KISS: Creatures Of The Night
Release year: 1982/2022
Label: Mercury Records
I saw Kiss live on their Psycho Circus tour in the late 90’s, probably at the time in my life most suitable for witnessing the spectacle that a Kiss concert is. I was 15 or 16, had been into heavier music for some years, and had seen a few but not too many live concerts. Just the moment in time when Kiss live, in good form, hit all the right buttons for me. Honestly, that’s one of my more cherished early concert memories; in some ways more impressive and memorable than, say, Black Sabbath a few months earlier, though otherwise Black Sabbath have always been a far more important band to me.
I mean, if you’re getting into hard rock or metal, at some point in time, probably sooner than later, you’re gonna come across Kiss. I don’t know how kids these days feel about the admittedly campy but still very fun schtick of the masked four, but back then they were just the right combination of comic books, provocation and some killer songs. For me, Kiss were a gateway drug into harder stuff, and though my relationship with Kiss remains highly casual and on-off in nature, they’ll always have a place in my heart.

REQUIRED ACTIONS >>
1 > List the things the Kiss review names as the combination the band offered back then.
2 > Write the next part of the Kiss review, picking up after its last sentence.

EXTRACTED DATA >>
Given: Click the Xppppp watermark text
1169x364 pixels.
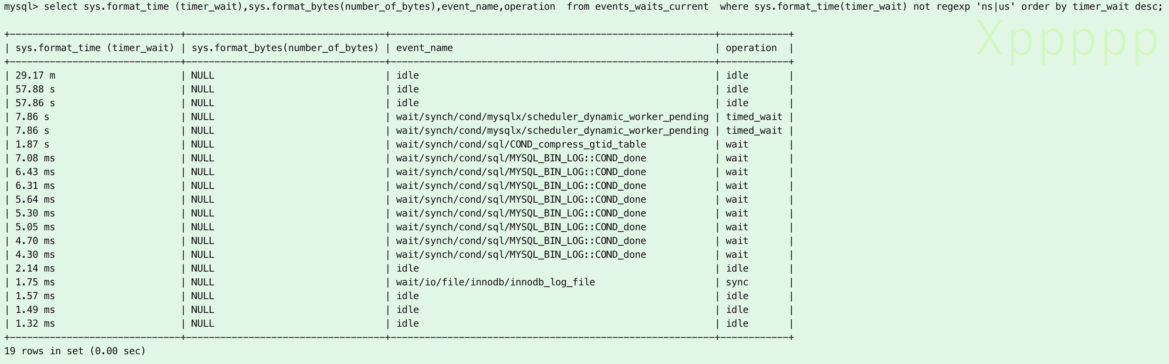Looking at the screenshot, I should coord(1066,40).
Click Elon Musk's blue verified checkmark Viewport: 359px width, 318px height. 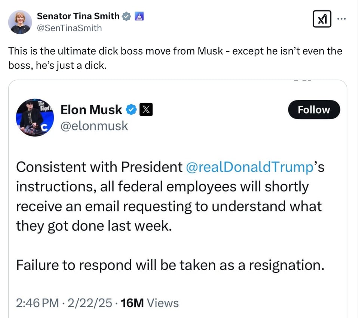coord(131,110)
* * *
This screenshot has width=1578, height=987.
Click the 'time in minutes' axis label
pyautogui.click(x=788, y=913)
--
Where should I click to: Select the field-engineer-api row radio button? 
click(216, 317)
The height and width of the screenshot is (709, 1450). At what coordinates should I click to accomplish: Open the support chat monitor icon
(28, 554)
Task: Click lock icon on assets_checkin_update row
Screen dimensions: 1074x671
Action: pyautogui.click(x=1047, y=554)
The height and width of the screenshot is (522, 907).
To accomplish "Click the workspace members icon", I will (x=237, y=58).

PER-TASK ANSWERS >>
1 >
- Comic books
- Provocation
- Some killer songs

2 >
It was actually my brother who was the hardcore Kiss-fan, for a couple of years at least. I think he bought all of their CD’s, even acquired a few albums on vinyl (not a given in the 90’s!), went to a couple of Kiss Expos and what have you. I’d have been pretty satisfied with owning the stellar compilation Greatest Kiss, but through him I got to dig deeper.
This was one of those albums you’d probably have missed if you weren’t a somewhat more dedicated Kiss fan. It was the first album not featuring the original line-up (The catman Peter Criss had been replaced by Eric Carr), and was released when the seminal hard rock group’s star was on the wane, and wasn’t as such a commercial success even back when, though critics liked it. And, spoiler alert, here’s one latter day critic who likes it.
Creatures Of The Night saw Kiss return to a harder and heavier sound after the lighter, perhaps even more commercial albums since Dynasty (1979). It could be argued that this is the heaviest Kiss album up ’til then, with a sound that embraced the glam metal explosion that was just taking place. The drums pound like they’re meant for stadium concerts and the guitars are loud. Gone are any elements of disco or the weird conceptual adult rock of Music From “The Elder” (1981). This is Kiss doing what they do best: straightforward, catchy hard rock. Not complicated, not artistically particularly ambitious, but solid.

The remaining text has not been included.